向前查找(lookahead)模式: 實際上就是一個以?=開頭的子表達式,需要匹配的文本跟在=的後面,語法是(?=pattern)。
例子:
文本
http://www.forta.com/
ftp://ftp.fforta.com/
使用正則表達式.+(?=:)將匹配http,ftp。(?=:)定義了向前查找模式,匹配:,但是並不在結果中返回。所以整個正則表達式返回:之前的任意字符。
向後查找(lookbehind)模式:實際上就是一個以?<=開頭的子表達式,需要匹配的文本跟在<=的後面,語法是(?<=pattern)。
例子:
文本
ABC01: $23.45
HGG42: $5.31
CFMX1: $899.00
使用正則表達式(?<=$)[0-9.]+, 即可匹配23.45, 5.31, 899.00。
負前後查找(negative lookaround)模式: 前後查找模式實踐上是用來定位的,通過匹配特定的模式來定位文本的位置,基於這個位置在向前或者向後匹配,這種用法被稱爲正向前查找(positive lookahead)和正向後查找(positive lookbehind)。

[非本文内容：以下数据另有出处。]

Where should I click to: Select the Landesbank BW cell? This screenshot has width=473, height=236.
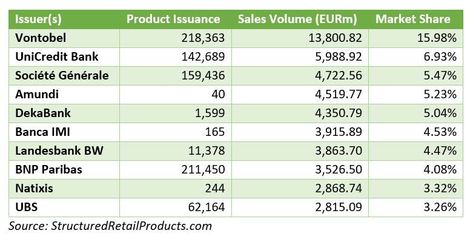pos(64,151)
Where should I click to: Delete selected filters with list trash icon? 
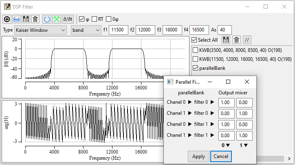coord(236,40)
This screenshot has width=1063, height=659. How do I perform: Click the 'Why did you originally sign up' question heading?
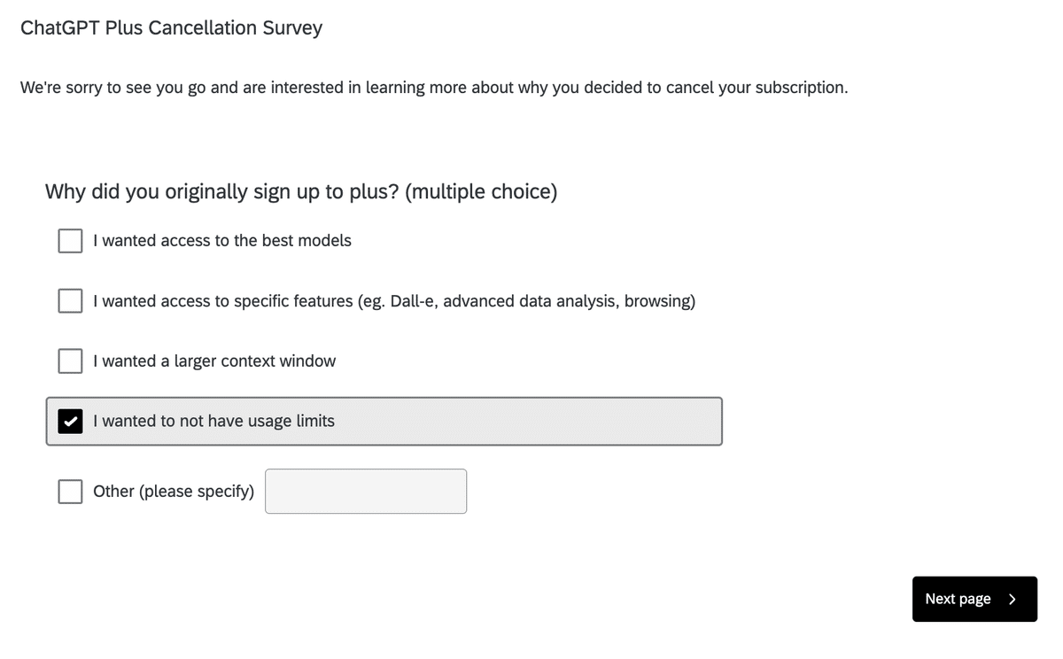[301, 191]
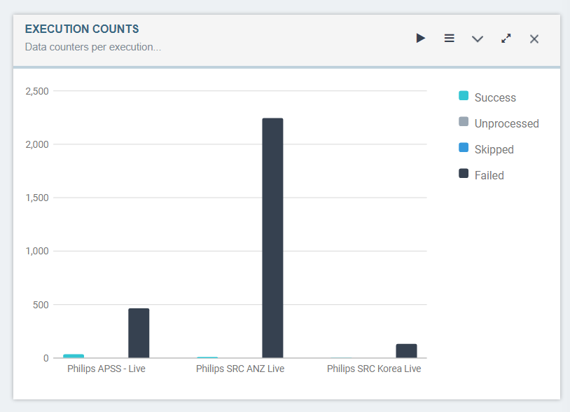Click the chevron-down icon in the header

point(478,39)
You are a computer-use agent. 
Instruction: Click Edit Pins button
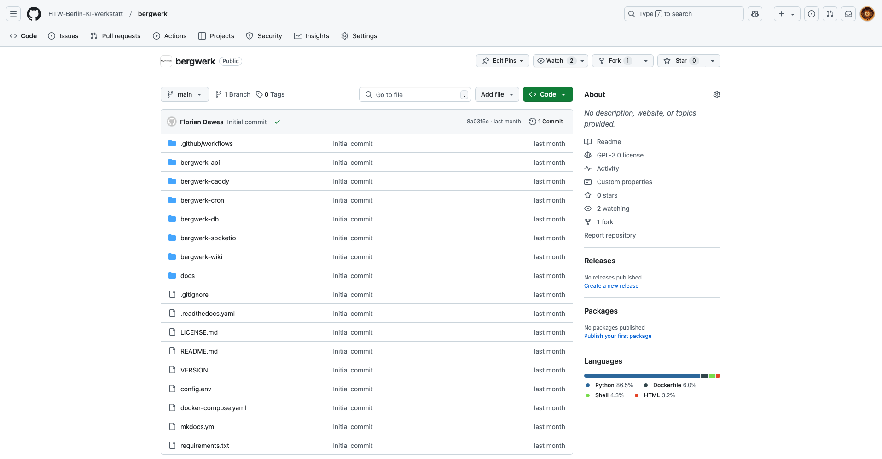point(502,61)
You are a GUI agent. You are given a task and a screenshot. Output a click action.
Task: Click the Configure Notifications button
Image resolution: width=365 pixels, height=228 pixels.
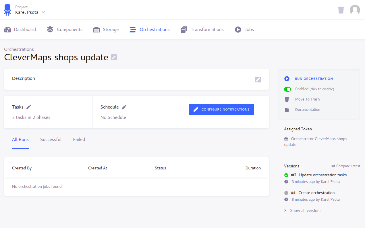click(x=221, y=109)
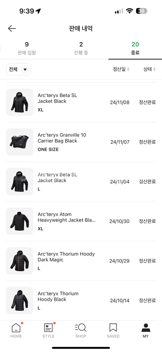Tap the Wi-Fi status icon

click(x=129, y=11)
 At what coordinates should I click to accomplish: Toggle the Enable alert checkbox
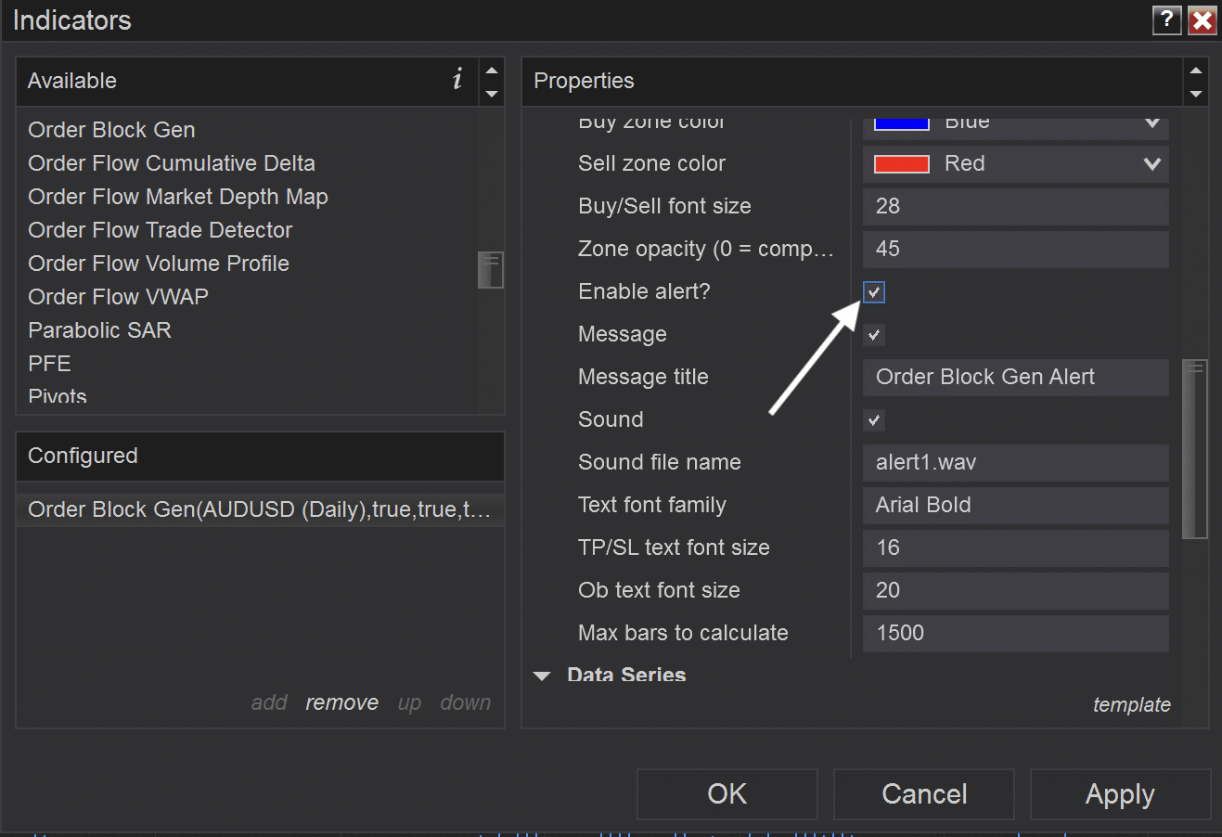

還有一種不太常見的用法叫做負前後查找(negative lookaround)。負向前查找(negative lookahead)將向前查找不與給定模式相匹配的文本。負向後查找(negative lookbehind)將向後查找不與給定模式相匹配的文本。
操作符 | 說明 |
---|---|
(?=pattern) | 正向前查找 |
(?!pattern) | 負向前查找 |
(?<=pattern) | 正向後查找 |
(? | 負向後前查找 |
例子:
文本
I paid $30 for 100 apples,
50 oranges, and 60 peers.
I saved $5 on this order.
正向後查找模式(?<=$)\d+, 匹配30, 5。
負向後前查找模式\b(?<!\$)\d+\b
,匹配100,50,60。